Faux positif sur un test de grossesse

Sommaire

Attendre les résultats d'un test de grossesse fait à domicile, quelle angoisse ! Mais peut-on toujours se fier au résultat affiché ? Malgré leur grande fiabilité, il arrive parfois que celui-ci soit erroné.

Découvrons dans quelles circonstances peuvent survenir les « faux positifs ».

Qu'est-ce qu'un test de grossesse « faux positif » ?

Les tests de grossesse réalisés à la maison reposent tous sur le même principe : ils mettent en évidence la présence de l'hormone gonadotrophine chorionique, la « béta-hCG », dans les urines. Cette substance est produite par le futur placenta et témoigne donc de l'existence d'une grossesse. Sa concentration augmente dans les urines 6 à 8 jours après la fécondation. Le seuil de détection varie selon les tests, les plus précis peuvent détecter une grossesse très précocement ; pour la plupart d'entre eux, il est toutefois conseillé d'attendre le deuxième ou le troisième jour de retard de règles.

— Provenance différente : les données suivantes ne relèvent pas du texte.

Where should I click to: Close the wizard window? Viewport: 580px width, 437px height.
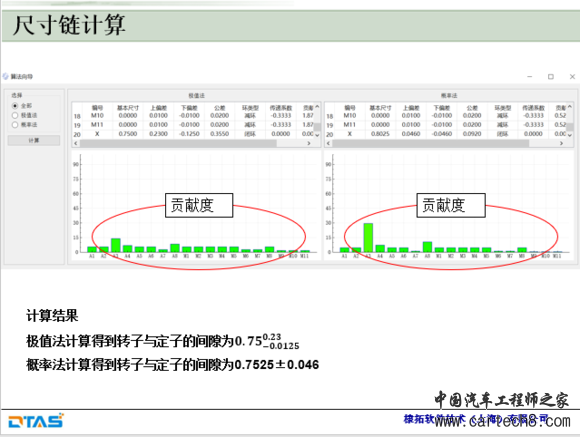(572, 77)
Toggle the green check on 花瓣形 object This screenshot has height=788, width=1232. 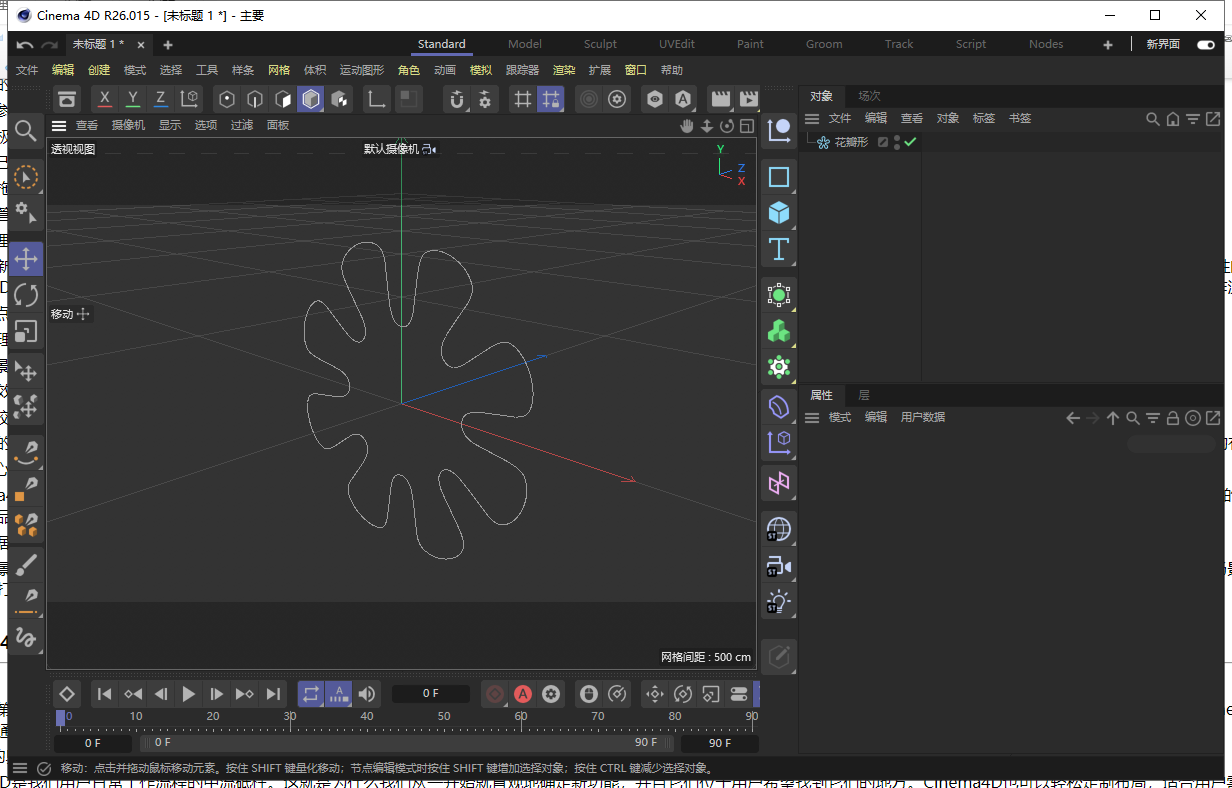[911, 142]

Ces tests urinaires ne sont pas infaillibles : dans 1 à 2 % des cas, ils peuvent indiquer un résultat erroné. Un test de grossesse est qualifié de « faux positif » lorsqu'il annonce une grossesse alors que la femme n'est pas (ou plus) enceinte. Ce cas est très rare ; beaucoup moins fréquent que les « faux négatifs » qui  indiquent une absence de grossesse chez une femme qui est pourtant enceinte.

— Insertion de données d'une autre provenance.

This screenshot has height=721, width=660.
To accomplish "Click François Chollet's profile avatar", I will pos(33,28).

Le test sanguin est quant à lui fiable à 100 % ; il est donc indispensable, à la suite d'un test urinaire positif, d'y recourir. Il permet un dosage précis de la quantité de cette hormone, ce qui permet de dater précisément une éventuelle grossesse.

Dans quelles circonstances survient un test de grossesse « faux positif » ?

En dehors de toute mauvaise utilisation du test, un « faux positif » peut survenir dans différents contextes.

Fausse couche précoce

En début de grossesse, les fausses couches précoces ne sont pas rares (elles concerneraient une grossesse sur quatre). Bon nombre d'entre elles passent inaperçues, car les femmes n'ont pas encore conscience de leur grossesse. Ainsi, si le test de grossesse est réalisé peu de temps après l'avortement spontané, le taux de béta-hCG est encore assez haut pour être détecté.

Grossesse molaire

La grossesse molaire est une anomalie rare qui se produit au moment de la fécondation. Les chromosomes maternels et paternels sont mal répartis dans l'embryon qui, de ce fait, n'est pas viable. Toutefois, elle peut être détectée par le test de grossesse.

Suivi d'un traitement contre l'infertilité

Certains médicaments administrés aux femmes ayant des problèmes de fertilité contiennent de la béta-hCG. Il s'agit de Pregnyl®, Novarel® et Ovidrel®. Ainsi, le test détecte la présence de ce traitement, non une grossesse. Ce « faux positif » peut-il être une source de grande déception pour un couple en attente d'un enfant.

En cas de tumeurs

Certaines tumeurs cancéreuses rares, se développant dans la sphère gynécologique ou ailleurs dans l'organisme, peuvent produire de la béta-hCG en dehors de toute grossesse. Face à un « faux positif », le médecin cherchera toujours à s'assurer de son origine, afin d'écarter cette hypothèse.